Piper stood up and put her plate down on the bed beside her. “No. You’re going to stand here and tell me everything you loved about your mother. You hate yourself for so many things that aren’t your fault—,”

“I could protect her!” I said, putting down my plate and standing up. I pointed at myself. “I couldn’t protect her and she died. He made me bury her body so that no one would know where she was. I was an alpha-to-be, I should have challenged my father and I didn’t.”

“Because you were a child!” she said, grabbing my t-shirt in her hands. “You were a child, and you need to let. It. Go. Please. You’re going to kill yourself from the grief of your life.”

She was right.

I knew it.

But maybe a part of me wanted to die.

Wanted to give up all this grief and be set free.

There had been a time I wished Priscilla would have killed me instead, but I knew she wanted me to suffer.

She’d gotten her wish.

I’d done nothing but suffer for years.

“Zander,” Piper said. “You were a child. He was your father. He was the boss. You did what he said because you had no other choice. You have to let it go.”

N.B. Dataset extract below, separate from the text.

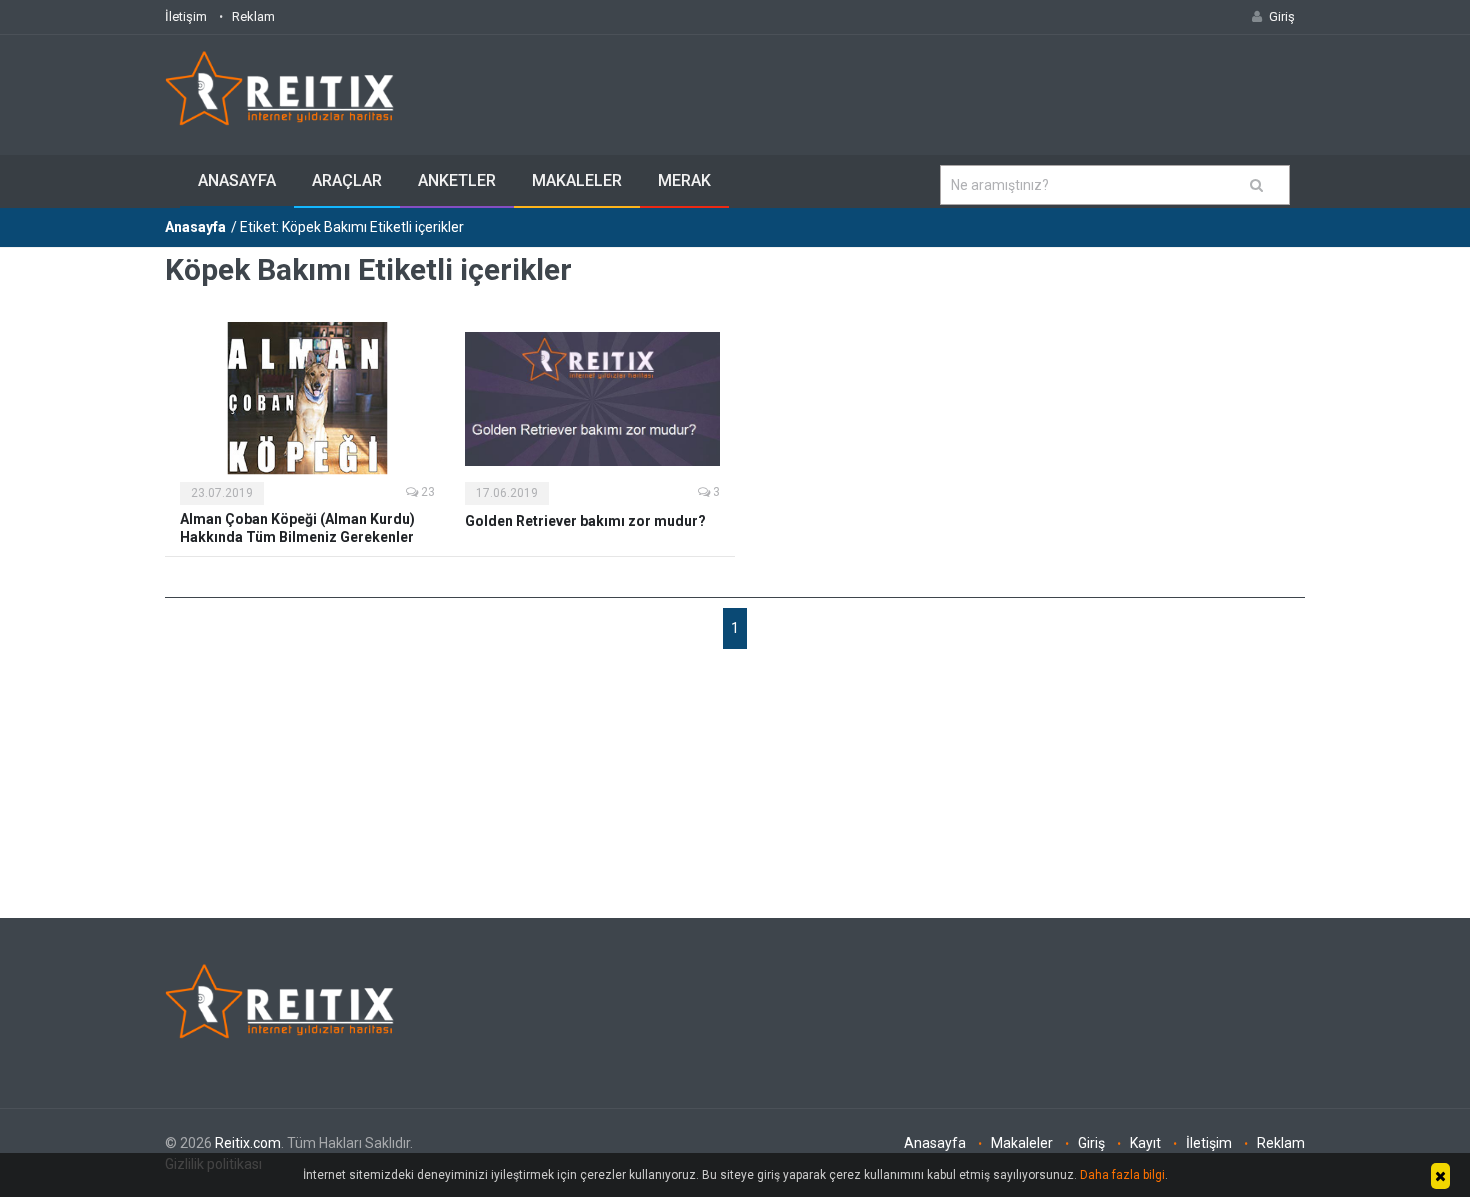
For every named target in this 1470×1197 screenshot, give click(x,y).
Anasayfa (237, 180)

Tears built in the corners of my eyes.

I stared at Piper through a hazy, watery gaze and felt myself slipping. How could she tell me something that I’d told myself for years, and it snap something inside of me? If I didn’t stop, I would become the Weeping Wonder of the castle.

Piper nodded, placing her hand on my cheek, she kissed me. I tasted my tears in our kiss.

My weaknesses flashed like a neon sign above my head.

But Piper seemed blind to them.

She didn’t care that I cried like a baby.

Or that she had to beg me to do it.

She held onto my deltoids and kissed me until I was a blubbering mess at the foot of my mother’s bed. I wrapped my arms around her, and lifted her feet from the floor, tangling my fingers into her hair, I kissed her like the first time in the hallway.

Her warmth bled into me and warmed me from the inside out. She tugged on my hair and rested her forehead against my own. “You need to remember your mother at her good times. Remember her kindness, and know that you aren’t just your father’s son. You’re your mother’s son, too.”

I nodded. She was right. Our mother tried her hardest to make us kind, even if our father came behind with a bulldozer and tried to demolish it.

A chill settled over my skin, a vast contrast from Piper’s warm body in my arms. I glanced over her shoulder, and my body went still. Priscilla stood in the doorway of my mother’s room.

She looked like she did all those years ago.

The same age.

Wearing a similar multi-colored skirt, and white paint on her face. Her eyes changed a familiar yellow, and her anger—wasn’t evident on her face—but it traveled between us.

“She’s here?” Piper asked without looking over her shoulder.

“Yes,” I whispered, not daring to look away from her.

“She’s scared,” Piper whispered. “She’s scared you’re going to break the curse.” Piper searched for the floor with her feet, but when she turned to look, Priscilla disappeared. “And she should be. Because you’re about to show her the monster she thinks you are doesn’t exist anymore.”